Owner Earnings = Net Income
+ Depreciation & Amortisation
− Maintenance Capex
− Stock-Based Compensation
− Working Capital changes (if significant)This is Buffett’s 1986 definition. It is not EBITDA, which excludes maintenance capex and ignores dilution. Munger’s formulation: “Every time you see EBITDA, substitute the words ‘bullshit earnings’.” Stock-based compensation is always subtracted. Always. It is real dilution regardless of how management chooses to describe it.
We scrutinise FCF / net income conversion. If free cash flow consistently tracks well below reported earnings, something is being hidden in the working capital or the depreciation schedule.
The Valuation (last). We reach this step only after the qualitative filters have passed. The valuation confirms whether the price is consistent with the thesis already formed — it does not generate the thesis.
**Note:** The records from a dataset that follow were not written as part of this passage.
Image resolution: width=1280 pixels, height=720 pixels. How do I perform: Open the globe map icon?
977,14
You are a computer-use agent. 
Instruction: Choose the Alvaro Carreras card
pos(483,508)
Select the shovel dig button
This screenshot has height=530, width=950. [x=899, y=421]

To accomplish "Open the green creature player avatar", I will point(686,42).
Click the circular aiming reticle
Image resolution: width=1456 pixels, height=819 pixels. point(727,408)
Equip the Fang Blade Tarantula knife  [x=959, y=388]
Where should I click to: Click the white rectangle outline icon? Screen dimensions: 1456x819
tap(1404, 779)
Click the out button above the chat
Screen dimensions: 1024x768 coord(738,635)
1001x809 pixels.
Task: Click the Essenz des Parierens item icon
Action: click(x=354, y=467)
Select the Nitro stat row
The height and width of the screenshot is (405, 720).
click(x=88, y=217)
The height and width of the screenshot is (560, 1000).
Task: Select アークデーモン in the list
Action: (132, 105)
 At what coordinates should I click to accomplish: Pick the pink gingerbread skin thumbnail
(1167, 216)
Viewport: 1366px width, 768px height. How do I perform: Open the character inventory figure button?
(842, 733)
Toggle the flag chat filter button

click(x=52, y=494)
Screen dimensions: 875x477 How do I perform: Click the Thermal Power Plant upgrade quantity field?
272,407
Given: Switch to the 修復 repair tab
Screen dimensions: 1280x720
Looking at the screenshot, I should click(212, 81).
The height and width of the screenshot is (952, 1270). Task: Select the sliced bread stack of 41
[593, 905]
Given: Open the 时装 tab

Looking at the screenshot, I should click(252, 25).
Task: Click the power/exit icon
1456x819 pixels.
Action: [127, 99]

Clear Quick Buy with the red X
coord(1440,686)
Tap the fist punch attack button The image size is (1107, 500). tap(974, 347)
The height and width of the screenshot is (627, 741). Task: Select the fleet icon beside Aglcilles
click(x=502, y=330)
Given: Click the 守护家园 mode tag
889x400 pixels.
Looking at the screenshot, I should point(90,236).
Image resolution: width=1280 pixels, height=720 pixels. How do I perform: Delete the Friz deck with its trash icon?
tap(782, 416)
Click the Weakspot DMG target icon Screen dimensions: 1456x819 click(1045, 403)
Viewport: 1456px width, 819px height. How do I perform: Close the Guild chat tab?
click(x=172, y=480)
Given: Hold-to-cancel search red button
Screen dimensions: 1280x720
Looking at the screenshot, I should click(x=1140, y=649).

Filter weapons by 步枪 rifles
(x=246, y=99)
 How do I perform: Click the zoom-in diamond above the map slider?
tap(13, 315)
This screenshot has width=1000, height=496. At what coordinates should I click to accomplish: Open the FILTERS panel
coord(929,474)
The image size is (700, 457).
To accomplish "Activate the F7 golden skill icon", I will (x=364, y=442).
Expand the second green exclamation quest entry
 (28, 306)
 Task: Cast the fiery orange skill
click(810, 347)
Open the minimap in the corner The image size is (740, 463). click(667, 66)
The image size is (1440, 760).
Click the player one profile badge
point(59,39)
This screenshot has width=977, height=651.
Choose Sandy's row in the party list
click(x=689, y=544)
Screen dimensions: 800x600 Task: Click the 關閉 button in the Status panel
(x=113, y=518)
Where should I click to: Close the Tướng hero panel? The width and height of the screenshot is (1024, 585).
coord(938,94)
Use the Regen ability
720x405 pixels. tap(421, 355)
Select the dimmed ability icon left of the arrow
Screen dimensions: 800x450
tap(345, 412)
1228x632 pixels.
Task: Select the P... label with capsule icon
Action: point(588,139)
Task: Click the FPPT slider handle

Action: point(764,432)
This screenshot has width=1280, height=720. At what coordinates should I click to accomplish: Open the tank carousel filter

If the model is needed to build conviction, the conviction was never there.
We build three scenarios (bear at 1/3 of historical growth, base at 1/2, bull at 85%), use owner earnings as the base, apply a 12% discount rate as the opportunity cost hurdle, and require a margin of safety proportionate to uncertainty: 15% minimum for statutory monopolies, 25–30% for high-quality compounders, 35%+ for anything with execution risk. If the gap between current price and conservative intrinsic value is large enough that imprecision in the estimate does not matter, the price is interesting.
The Critical Mass Scale
We do not issue buy or sell recommendations. We assess the state of the reaction.
★☆☆☆☆ — RADIOACTIVE Status: Avoid
The Audit: The thesis is broken or was never valid. The balance sheet is toxic, margins are collapsing, management is diluting shareholders to fund their own compensation, or the moat has been asserted without evidence. This is a meltdown in progress. Walking away is the correct action.
★★☆☆☆ — UNSTABLE Status: Pass
The Audit: High risk, inadequate reward. The reaction chamber is leaking — competition is eroding margins, management quality is questionable, or the valuation assumes a perfection the underlying business cannot deliver. Speculative at best. Dangerous if leveraged.
★★★☆☆ — STABLE ISOTOPE Status: Watchlist
The Audit: A high-quality business at a fair price. The reactor is running cleanly, the moat is intact, management passes the bloopers test — but the current price offers no meaningful margin of safety. We monitor these. We wait for Mr. Market to have a bad day.
★★★★☆ — FISSION Status: High Conviction
The Audit: The moat passes the Patterson Test and the Technology Vector is favourable. Management is demonstrably reinvesting at high ROIC. The price offers a genuine margin of safety. Owner earnings are growing and the FCF conversion confirms the reported earnings are real. The reaction has started.
★★★★★ — CRITICAL MASS Status: Core Holding
The Audit: The rare setup. An anomaly that defies the gravity of mean reversion. The moat is structural, the nucleus is stable, and the energy output is genuine — owner earnings compounding year after year with no meaningful threat in sight. These are the holdings carried for a decade while the rest of the market tries to outguess the next quarter. Generational compounders. We concentrate into these and hold.
Disclaimer
The metaphors are for visualization; the math is for verification.
Atomic Moat Research is a financial publisher, not an investment advisor. The content herein is for informational and educational purposes only. It represents the opinions of the author and does not constitute a recommendation to buy or sell any security. Financial markets are high-risk environments. We conduct deep due diligence, but we are not infallible. All readers are encouraged to perform their own independent research and consult with a licensed professional before deploying capital.